Rod Reddy

Personal information
- Full name: Rodney William Reddy
- Born: 1 March 1954 (age 72) Rockhampton, Queensland, Australia

Playing information
- Height: 6 ft 1 in (185 cm)
- Weight: 14 st 5 lb (91 kg)
- Position: Second-row, Lock
Club
| Years | Team | Pld | T | G | FG | P |
| 1972–83 | St George | 204 | 65 | 1 | 0 | 198 |
| 1984–85 | Illawarra Steelers | 33 | 1 | 0 | 0 | 4 |
| 1987–89 | Barrow |  |  |  |  |  |
|  | Total | 237 | 66 | 1 | 0 | 202 |
Representative
| Years | Team | Pld | T | G | FG | P |
| 1973–80 | New South Wales | 13 | 3 | 0 | 0 | 9 |
| 1980 | Queensland | 1 | 0 | 0 | 0 | 0 |
| 1977–82 | Australia | 17 | 7 | 0 | 0 | 21 |

Coaching information
Club
| Years | Team | Gms | W | D | L | W% |
| 1988–89 | Barrow Raiders | 0 | 0 | 0 | 0 |  |
| 1997–98 | Adelaide Rams | 26 | 7 | 1 | 18 | 27 |
|  | Total | 26 | 7 | 1 | 18 | 27 |
- Relatives: Liam Reddy (son) Bianca Reddy (daughter) Joel Reddy (son)

= Rod Reddy =

Australian RL coach and former Australia international rugby league footballer

Rod Reddy (born 1 March 1954) is an Australian former professional rugby league footballer and coach. With the nickname ‘’’Rocket’’’ he played in the NSWRL Premiership for the St. George Dragons between 1972 and 1983 and the Illawarra Steelers between 1984 and 1985. He also represented Queensland in the State of Origin and the Australia national rugby league team. He coached the Adelaide Rams for their only two seasons.

==Playing career==
Born in Rockhampton, Queensland, Reddy joined Sydney's St. George Dragons club in 1972 and stayed for 12 seasons. He was a member of premiership winning teams in 1977 and 1979. Reddy made the first of 17 representative appearances for Australia in 1977, and is listed on the Australian Players Register as Kangaroo No. 497. He was selected to go on the 1978 Kangaroo tour of Great Britain and France and in the first Test was named man-of-the-match. Reddy was selected to play for Queensland in the first State of Origin match played on 8 July 1980. He was one Australia's "Invincibles" in the 1982 Kangaroo tour of Great Britain and France. Reddy moved to the Illawarra Steelers in 1984 and played for one last season in 1985 before retiring.

==Coaching career==

Rod Reddy took on a player-coach role at Barrow in 1987. Barrow earned promotion to Division One but that campaign saw Barrow manage only one league win and suffer a club record 90-0 defeat at Leeds. Reddy was sacked and Denis Jackson took over as a caretaker coach for the rest of 1989/90

After a successful coaching stint with Cumbria, Reddy took on the reserve grade coaching duties position Brian Smith at St George. He was appointed Smith’s successor as coach in 1996 but embraced the Super League concept and walked out on his former club before a match was played. After sitting out the 1996 season along with fellow St. George Super League loyalist Gorden Tallis while Super League successfully lodged its appeal, Reddy was the inaugural coach of the Adelaide Rams in 1997’s Super League season.

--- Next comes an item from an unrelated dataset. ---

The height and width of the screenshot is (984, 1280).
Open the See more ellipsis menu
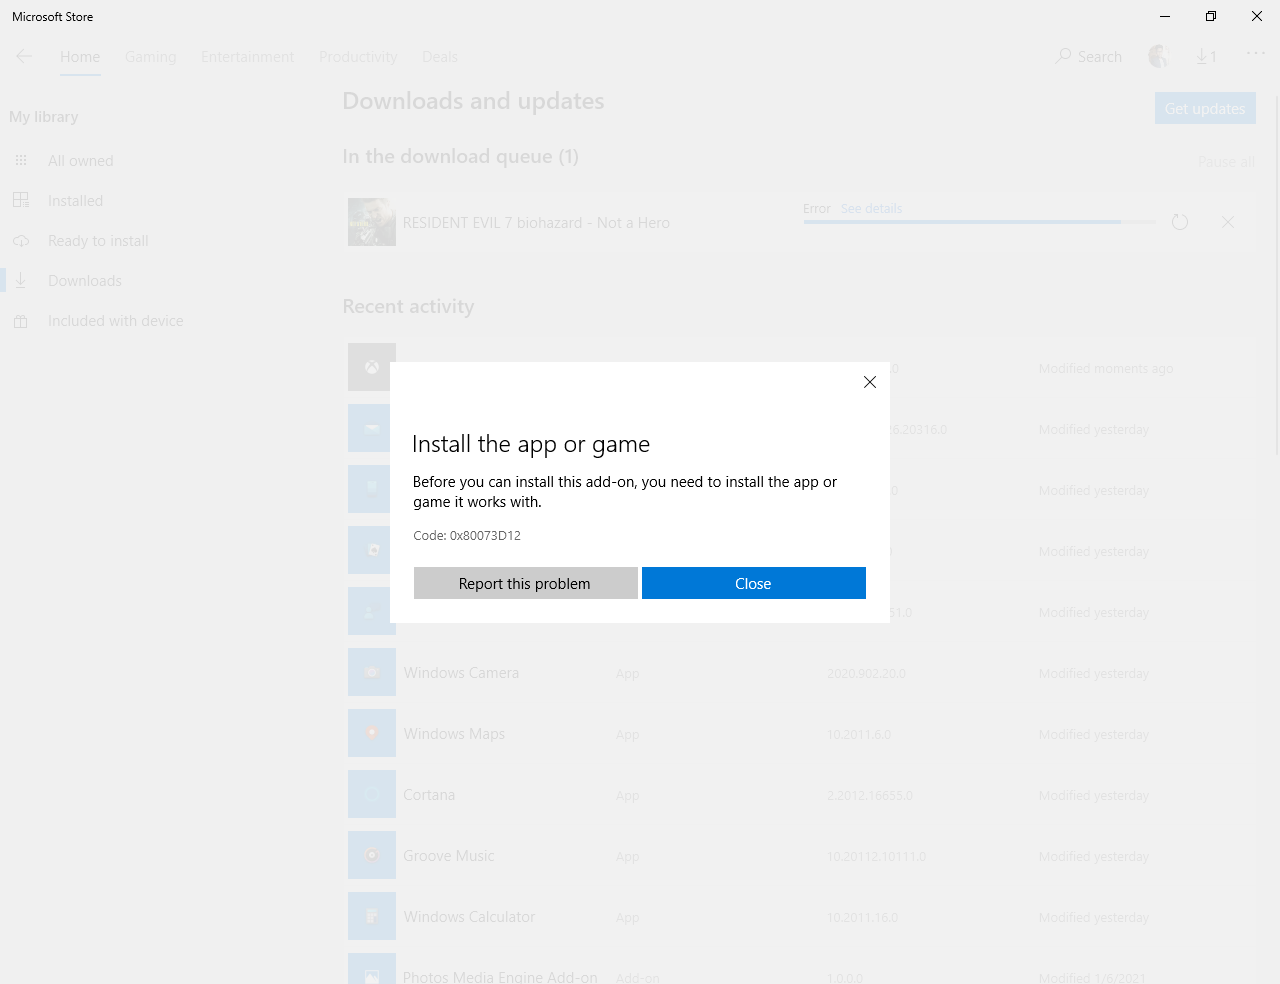click(1255, 54)
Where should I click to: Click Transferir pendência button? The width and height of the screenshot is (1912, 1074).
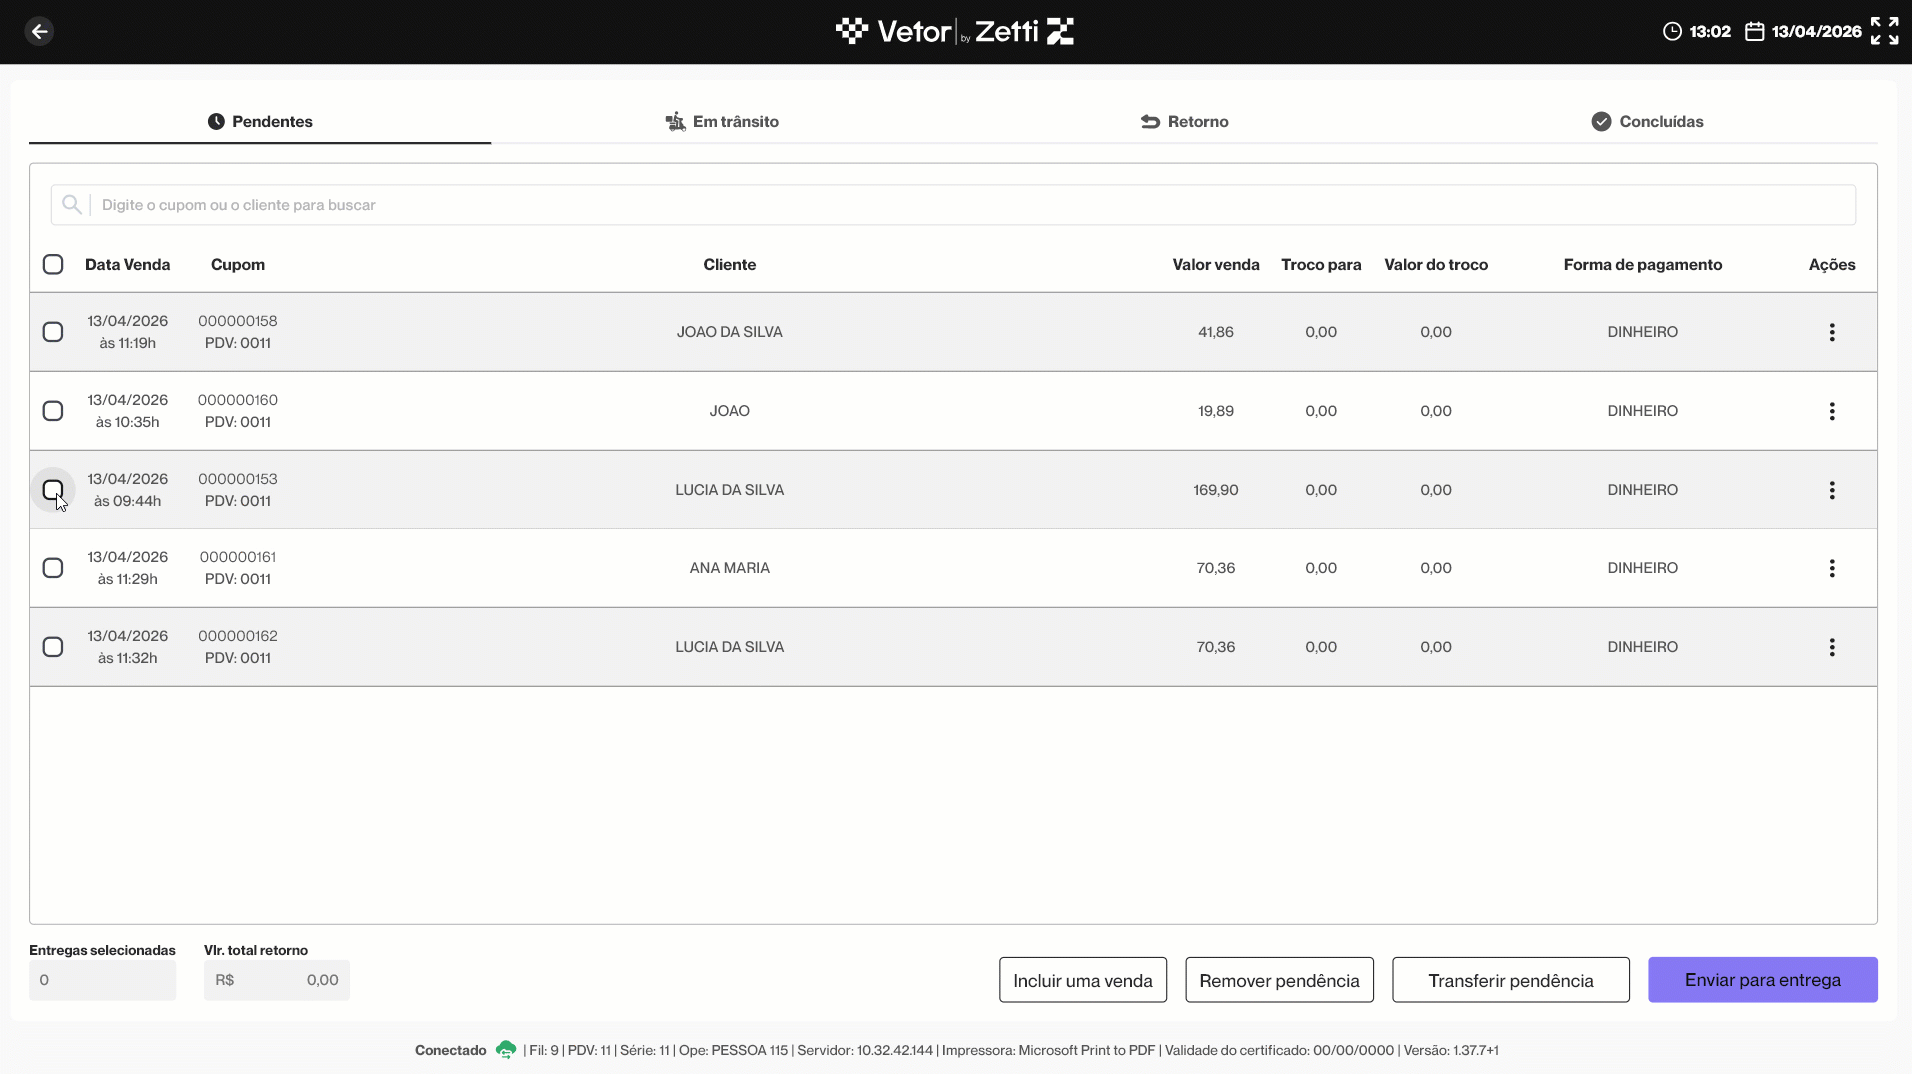(1510, 980)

After a poor start to the 1998 season, Reddy and his coaching staff were sacked by the Rams' administration, and the club folded at the end of the year.

Reddy was the assistant coach at the Wests Tigers under head coach Jason Taylor but departed the club in 2015 being sacked by Jason Taylor in a cleanout. On 25 July 2019, Reddy labelled Wests player Robbie Farah the "Most selfish player I have ever been involved with while either playing the game or coaching bar none". Reddy went on to say "Well we were right he went to Souths and played reserve grade and that Wests Tigers team at the moment is a reserve grade team with 4/5 NRL players in it and Farah is not 1 of them". The comments came in the wake of Farah speaking about Reddy and Taylor to the media days earlier when Farah said "At the time I was told by him and 'Rocket' Reddy, I’d finish my career in reserve grade. But I’m here now – 'JT' is coaching reserve grade".

==Family==
He is the father of Perth Glory football goalkeeper Liam Reddy, Adelaide Thunderbirds netball goalkeeper Bianca Reddy and South Sydney Rabbitohs rugby league back Joel Reddy.Kurt Reddy is the youngest of his four children.

==Accolades==
Reddy was awarded Life Membership of the St. George Dragons in 1981.
On 20 July 2022, Reddy was named in the St. George Dragons District Rugby League Clubs team of the century.